What is Gradenigo’s syndrome?
A triad of symptoms consisting of 1) periorbital unilateral pain related to trigeminal nerve involvement, 2) diplopia due to sixth nerve palsy and 3) persistent otorrhea, associated with bacterial otitis media with apex involvement of the petrous part of the temporal bone (petrositis).
The classical syndrome related to otitis media has become very rare after the antibiotic era.
What are the characteristics and timeframe of cortical venous thrombosis?
Often causes venous infarcts with stroke like symptoms which develop over days.
The associated headache may come on suddenly ‘thunderclap headache’,
Seizures are common, unlike in arterial stroke, and focal.
It usually occurs along with sinus thrombosis.
What are the signs of CVT?
- Encephalopathy
- Focal seizures
- Headache (including the thunderclap headache)
- slowly evolving focal deficits e.g. paresis, speech disorders, decreased cognition and vision
What are the differential diagnoses for Intracranial Venous Thrombosis?
1) Subarachnoid haemorrhage - The thunderclap headache can occur in direction of the carotid and vertebral artery, and in benign thunderclap headache (triggered by Valsalva manoeuvre e.g. cough, coitus)
2) Meningitis
3) Encephalitis
4) Intracranial abscess
5) Arterial infarction
What are the common causes of IVT?
- Pregnancy/puerperium
- Oral contraceptives
- Head injury
- Dehydration
- Blood dyscrasias
- Intracranial malignancy (local invasion/ pressure)

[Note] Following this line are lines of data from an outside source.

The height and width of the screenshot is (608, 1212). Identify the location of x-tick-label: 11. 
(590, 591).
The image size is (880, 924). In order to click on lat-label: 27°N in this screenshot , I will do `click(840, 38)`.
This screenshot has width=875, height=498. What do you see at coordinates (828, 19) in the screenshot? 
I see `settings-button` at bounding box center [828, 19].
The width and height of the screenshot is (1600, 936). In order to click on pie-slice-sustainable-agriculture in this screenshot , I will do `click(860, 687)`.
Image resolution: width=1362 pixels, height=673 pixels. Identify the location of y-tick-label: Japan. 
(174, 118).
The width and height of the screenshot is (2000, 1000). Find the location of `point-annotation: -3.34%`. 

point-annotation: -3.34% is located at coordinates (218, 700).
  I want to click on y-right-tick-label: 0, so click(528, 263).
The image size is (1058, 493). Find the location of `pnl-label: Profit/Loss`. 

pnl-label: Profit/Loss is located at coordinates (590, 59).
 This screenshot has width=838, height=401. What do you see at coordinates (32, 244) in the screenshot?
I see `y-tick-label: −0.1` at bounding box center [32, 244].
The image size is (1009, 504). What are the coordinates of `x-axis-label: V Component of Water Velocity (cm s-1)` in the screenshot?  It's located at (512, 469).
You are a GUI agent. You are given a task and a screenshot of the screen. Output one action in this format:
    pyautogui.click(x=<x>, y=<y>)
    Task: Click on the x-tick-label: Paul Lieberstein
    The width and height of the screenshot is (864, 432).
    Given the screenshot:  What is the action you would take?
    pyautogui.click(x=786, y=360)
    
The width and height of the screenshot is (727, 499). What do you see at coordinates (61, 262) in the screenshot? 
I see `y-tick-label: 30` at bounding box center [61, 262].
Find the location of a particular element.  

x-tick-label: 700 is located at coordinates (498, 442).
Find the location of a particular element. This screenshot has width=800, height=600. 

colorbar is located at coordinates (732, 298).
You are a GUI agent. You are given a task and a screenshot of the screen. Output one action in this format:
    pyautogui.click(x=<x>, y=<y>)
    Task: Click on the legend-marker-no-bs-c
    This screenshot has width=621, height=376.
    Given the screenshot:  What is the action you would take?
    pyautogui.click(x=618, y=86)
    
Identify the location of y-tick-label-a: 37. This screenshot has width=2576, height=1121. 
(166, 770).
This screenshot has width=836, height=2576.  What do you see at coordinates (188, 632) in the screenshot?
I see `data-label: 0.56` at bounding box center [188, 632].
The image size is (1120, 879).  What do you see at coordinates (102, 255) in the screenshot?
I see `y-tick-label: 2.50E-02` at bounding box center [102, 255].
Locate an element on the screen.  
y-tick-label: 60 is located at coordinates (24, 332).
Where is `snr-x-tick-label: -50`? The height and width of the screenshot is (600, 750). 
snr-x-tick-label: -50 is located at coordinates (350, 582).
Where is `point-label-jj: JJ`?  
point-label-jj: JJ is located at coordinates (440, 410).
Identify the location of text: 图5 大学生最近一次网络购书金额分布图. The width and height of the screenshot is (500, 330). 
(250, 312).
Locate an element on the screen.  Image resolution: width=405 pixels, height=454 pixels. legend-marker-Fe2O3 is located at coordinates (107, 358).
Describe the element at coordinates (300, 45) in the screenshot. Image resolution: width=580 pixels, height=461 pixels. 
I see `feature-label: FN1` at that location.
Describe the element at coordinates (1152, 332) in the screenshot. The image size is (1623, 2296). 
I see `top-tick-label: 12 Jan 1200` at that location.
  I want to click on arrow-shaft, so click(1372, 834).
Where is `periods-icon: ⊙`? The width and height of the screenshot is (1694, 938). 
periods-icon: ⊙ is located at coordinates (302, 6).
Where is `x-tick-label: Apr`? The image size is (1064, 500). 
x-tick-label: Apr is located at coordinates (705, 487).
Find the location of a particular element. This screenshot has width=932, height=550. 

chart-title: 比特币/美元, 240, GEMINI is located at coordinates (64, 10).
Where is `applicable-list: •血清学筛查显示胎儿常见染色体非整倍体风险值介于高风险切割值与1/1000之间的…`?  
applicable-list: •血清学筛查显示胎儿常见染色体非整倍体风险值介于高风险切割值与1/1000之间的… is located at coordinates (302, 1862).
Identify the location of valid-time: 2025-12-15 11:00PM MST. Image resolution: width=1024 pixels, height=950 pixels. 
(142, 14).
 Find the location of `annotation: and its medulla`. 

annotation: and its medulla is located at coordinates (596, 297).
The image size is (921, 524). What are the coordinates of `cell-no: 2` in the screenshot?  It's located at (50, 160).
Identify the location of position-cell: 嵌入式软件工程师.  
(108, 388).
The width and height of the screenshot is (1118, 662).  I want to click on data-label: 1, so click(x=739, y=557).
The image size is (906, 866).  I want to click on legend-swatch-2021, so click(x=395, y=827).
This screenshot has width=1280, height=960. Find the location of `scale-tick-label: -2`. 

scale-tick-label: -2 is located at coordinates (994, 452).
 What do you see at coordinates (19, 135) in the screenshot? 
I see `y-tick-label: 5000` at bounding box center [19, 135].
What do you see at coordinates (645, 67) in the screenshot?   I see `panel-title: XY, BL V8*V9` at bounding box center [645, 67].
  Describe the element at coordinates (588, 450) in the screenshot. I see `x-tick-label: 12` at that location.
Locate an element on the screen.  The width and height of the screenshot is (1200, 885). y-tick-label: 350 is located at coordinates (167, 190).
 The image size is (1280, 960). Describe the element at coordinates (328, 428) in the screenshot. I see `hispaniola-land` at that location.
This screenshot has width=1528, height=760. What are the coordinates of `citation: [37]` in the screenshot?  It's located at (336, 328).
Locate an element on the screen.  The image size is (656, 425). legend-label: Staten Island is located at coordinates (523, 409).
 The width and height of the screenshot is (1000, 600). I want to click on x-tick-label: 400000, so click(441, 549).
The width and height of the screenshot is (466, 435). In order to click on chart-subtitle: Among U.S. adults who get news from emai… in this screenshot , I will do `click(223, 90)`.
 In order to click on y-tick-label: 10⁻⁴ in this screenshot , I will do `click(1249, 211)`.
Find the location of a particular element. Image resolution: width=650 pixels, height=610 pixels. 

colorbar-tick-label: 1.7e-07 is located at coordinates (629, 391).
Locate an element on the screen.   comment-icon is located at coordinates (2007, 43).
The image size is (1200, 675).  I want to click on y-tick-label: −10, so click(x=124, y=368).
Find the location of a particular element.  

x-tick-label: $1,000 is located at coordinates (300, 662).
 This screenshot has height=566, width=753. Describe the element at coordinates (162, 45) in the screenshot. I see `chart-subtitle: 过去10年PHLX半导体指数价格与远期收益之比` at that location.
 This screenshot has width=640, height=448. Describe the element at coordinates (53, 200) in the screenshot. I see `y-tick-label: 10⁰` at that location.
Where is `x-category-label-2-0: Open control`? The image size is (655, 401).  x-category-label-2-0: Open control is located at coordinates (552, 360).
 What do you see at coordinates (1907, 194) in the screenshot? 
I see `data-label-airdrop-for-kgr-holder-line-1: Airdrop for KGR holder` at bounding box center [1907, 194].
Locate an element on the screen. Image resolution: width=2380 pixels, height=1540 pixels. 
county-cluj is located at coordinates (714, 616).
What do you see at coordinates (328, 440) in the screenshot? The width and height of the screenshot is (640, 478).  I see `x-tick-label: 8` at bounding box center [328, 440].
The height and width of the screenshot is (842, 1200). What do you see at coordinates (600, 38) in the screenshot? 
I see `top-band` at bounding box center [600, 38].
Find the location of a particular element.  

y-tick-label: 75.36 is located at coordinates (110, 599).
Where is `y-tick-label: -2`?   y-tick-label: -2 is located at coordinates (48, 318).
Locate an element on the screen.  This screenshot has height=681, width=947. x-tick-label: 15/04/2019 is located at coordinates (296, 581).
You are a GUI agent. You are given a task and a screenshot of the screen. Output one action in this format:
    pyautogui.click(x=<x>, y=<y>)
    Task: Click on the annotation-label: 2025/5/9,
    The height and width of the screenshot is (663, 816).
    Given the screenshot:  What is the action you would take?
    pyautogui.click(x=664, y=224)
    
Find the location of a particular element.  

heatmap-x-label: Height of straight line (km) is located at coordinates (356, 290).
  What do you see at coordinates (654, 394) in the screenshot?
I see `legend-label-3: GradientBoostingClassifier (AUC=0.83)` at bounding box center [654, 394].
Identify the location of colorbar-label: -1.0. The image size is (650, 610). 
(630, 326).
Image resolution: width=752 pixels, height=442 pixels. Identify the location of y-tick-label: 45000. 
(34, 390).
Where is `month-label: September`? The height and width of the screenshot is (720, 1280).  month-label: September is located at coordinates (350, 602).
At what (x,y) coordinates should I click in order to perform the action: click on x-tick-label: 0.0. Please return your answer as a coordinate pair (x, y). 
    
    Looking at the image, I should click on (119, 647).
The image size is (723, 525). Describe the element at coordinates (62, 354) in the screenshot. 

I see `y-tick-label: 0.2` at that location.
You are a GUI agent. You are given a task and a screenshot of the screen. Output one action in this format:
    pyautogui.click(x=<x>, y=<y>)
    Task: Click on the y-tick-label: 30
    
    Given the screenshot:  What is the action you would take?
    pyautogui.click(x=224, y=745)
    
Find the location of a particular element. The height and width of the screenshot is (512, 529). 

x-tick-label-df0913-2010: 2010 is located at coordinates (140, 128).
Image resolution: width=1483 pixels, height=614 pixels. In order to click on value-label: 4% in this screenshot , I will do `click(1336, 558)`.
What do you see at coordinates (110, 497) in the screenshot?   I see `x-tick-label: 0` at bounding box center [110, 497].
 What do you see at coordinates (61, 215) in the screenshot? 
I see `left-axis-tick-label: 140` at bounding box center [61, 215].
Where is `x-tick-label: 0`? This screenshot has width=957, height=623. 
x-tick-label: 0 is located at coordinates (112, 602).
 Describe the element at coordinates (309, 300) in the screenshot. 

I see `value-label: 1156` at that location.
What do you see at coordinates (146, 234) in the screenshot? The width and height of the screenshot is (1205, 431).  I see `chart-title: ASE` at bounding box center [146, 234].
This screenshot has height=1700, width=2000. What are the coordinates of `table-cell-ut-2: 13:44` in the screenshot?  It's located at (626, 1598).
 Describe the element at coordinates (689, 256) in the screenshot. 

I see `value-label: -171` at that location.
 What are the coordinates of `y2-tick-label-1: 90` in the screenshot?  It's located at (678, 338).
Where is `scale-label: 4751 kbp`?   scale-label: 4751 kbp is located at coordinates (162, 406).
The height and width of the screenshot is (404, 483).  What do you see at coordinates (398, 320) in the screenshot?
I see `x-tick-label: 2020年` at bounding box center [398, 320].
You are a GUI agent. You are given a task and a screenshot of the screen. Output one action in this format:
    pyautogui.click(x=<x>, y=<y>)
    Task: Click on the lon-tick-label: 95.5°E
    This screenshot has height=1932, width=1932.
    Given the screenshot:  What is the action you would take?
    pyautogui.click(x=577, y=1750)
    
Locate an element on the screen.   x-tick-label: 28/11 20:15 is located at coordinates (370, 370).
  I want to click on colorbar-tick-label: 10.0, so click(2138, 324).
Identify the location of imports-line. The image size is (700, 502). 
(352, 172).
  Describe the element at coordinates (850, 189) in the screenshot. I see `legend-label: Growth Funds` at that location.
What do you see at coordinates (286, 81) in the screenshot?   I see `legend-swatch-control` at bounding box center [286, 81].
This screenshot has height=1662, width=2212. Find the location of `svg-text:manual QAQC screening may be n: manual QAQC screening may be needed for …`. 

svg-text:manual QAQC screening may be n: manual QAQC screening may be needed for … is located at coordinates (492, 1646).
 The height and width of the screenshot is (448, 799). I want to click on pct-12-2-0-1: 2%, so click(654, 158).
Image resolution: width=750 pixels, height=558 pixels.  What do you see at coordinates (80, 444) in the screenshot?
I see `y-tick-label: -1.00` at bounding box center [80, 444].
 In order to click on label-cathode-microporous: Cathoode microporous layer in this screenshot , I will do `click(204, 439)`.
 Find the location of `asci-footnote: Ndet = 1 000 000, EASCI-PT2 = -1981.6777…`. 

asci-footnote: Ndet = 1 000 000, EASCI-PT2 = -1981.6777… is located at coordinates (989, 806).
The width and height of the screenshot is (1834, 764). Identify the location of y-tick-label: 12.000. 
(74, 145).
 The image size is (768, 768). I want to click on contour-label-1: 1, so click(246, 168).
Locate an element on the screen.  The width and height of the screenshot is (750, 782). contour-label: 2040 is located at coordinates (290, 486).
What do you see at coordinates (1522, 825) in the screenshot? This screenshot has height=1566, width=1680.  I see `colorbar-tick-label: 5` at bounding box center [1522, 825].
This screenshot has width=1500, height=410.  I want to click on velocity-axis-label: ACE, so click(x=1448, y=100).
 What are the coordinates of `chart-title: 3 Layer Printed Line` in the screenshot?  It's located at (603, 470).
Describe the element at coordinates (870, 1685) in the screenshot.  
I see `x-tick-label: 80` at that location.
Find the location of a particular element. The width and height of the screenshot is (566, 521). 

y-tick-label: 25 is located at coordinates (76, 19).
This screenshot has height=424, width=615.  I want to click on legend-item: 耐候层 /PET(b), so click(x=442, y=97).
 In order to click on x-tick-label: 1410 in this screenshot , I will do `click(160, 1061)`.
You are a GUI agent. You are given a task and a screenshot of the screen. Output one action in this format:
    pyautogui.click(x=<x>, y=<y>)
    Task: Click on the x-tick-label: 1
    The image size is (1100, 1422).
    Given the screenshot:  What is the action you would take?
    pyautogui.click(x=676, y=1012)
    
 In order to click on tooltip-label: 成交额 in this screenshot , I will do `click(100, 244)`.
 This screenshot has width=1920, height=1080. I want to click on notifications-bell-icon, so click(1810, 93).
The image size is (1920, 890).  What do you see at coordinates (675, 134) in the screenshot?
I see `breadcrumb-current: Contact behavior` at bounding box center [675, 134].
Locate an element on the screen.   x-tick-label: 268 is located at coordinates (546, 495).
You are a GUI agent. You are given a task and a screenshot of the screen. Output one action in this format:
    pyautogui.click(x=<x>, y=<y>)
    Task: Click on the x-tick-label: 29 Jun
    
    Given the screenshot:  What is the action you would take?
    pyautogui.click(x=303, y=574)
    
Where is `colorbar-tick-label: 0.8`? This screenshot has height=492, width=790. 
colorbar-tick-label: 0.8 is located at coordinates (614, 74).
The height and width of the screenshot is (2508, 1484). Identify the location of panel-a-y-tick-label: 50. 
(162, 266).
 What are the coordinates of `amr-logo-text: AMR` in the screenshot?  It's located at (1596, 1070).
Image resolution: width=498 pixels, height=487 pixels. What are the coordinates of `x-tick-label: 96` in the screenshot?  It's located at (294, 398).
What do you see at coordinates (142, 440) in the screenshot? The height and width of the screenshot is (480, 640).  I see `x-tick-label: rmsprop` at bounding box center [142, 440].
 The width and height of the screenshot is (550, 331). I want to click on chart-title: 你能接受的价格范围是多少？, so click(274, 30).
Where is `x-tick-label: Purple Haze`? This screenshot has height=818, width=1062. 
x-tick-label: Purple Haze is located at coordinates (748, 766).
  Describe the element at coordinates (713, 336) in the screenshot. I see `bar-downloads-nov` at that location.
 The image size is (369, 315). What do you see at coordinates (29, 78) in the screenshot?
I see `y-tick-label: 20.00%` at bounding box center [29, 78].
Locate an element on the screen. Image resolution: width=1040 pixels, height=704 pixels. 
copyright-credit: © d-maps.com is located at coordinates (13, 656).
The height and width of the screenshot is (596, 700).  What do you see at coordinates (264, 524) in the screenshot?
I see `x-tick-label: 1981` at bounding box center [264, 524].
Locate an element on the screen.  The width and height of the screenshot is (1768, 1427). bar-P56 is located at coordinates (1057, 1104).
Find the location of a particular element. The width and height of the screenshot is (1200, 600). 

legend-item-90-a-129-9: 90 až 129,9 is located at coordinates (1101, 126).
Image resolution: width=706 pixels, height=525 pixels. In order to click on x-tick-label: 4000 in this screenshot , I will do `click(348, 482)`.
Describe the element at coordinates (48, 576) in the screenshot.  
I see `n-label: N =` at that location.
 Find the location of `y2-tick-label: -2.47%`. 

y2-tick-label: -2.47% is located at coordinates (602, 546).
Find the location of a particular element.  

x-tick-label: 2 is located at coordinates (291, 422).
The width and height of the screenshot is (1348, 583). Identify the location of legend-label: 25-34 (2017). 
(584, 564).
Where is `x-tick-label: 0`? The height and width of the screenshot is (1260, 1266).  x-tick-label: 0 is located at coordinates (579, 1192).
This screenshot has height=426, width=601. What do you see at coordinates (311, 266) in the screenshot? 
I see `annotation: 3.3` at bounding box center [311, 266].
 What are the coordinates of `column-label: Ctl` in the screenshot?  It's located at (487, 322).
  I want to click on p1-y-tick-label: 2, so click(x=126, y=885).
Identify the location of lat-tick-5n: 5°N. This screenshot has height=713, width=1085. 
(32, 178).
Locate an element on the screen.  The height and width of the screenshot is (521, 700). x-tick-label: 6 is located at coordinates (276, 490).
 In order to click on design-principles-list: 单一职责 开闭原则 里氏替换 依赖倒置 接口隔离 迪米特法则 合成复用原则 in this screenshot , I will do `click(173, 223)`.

- Extracranial malignancy (hypercoagulability)
- Recent LP
What are the systemic causes of IVT?
- Hyperthyroidism
- Nephrosis
- Ketoacidosis
- Heart failure
- SLE
- Homocystinuria
- Hyperviscosity
- Crohn’s or UC
- Bechet’s disease
- Activated protein c resistance
- Antiphospholipid syndrome
- Klippel-Trenaunay syndrome
- Paroxysmal nocturnal haemoglobinuria
What are the infectious causes of IVT?
- Meningitis; TB
- Cerebral abcess
- Septicaemia
- Fungal infections
- Otitis media
- Cerebral malaria
- HIV with nephrosis
What are the drug causes of IVT?
- Androgens e.g. oxymetholone
- Antifibrinolytics e.g. transexamic acid
- Infliximab
What are the investigations that you would carry out for suspected IVT?
1) EXCLUDE Subarachnoid Haemorrhage.
2) Check there are no sign of meningitis
Imaging: CT/MRI venography may show signs of absence of sinus (absent transverse can be a normal variant)
MRI T2 weighted gradient echo sequences can normally visualise thrombus directly and also identify haemorrhage infarction.
CT may be normal early, then at week 1 develop delta sign where a transversely cut sinus shows a contrast filling defect.
Lumbar Puncture: perform unless contraindicated by CT/MRI, If raised opening pressure, with persistent headache and excluded SAH, suspect CVT.
CSF may be normal or show red cells and xamthochromia
What is the management of IVT?
Seek expert help.
Heparin improves outcomes, possibly even in those with haemorrhagic venous infections.
Fibrinolytics (e.g. streptokinase) have been used via selective catheterisation.
Thrombophilia screen and ENT review to help identify cause.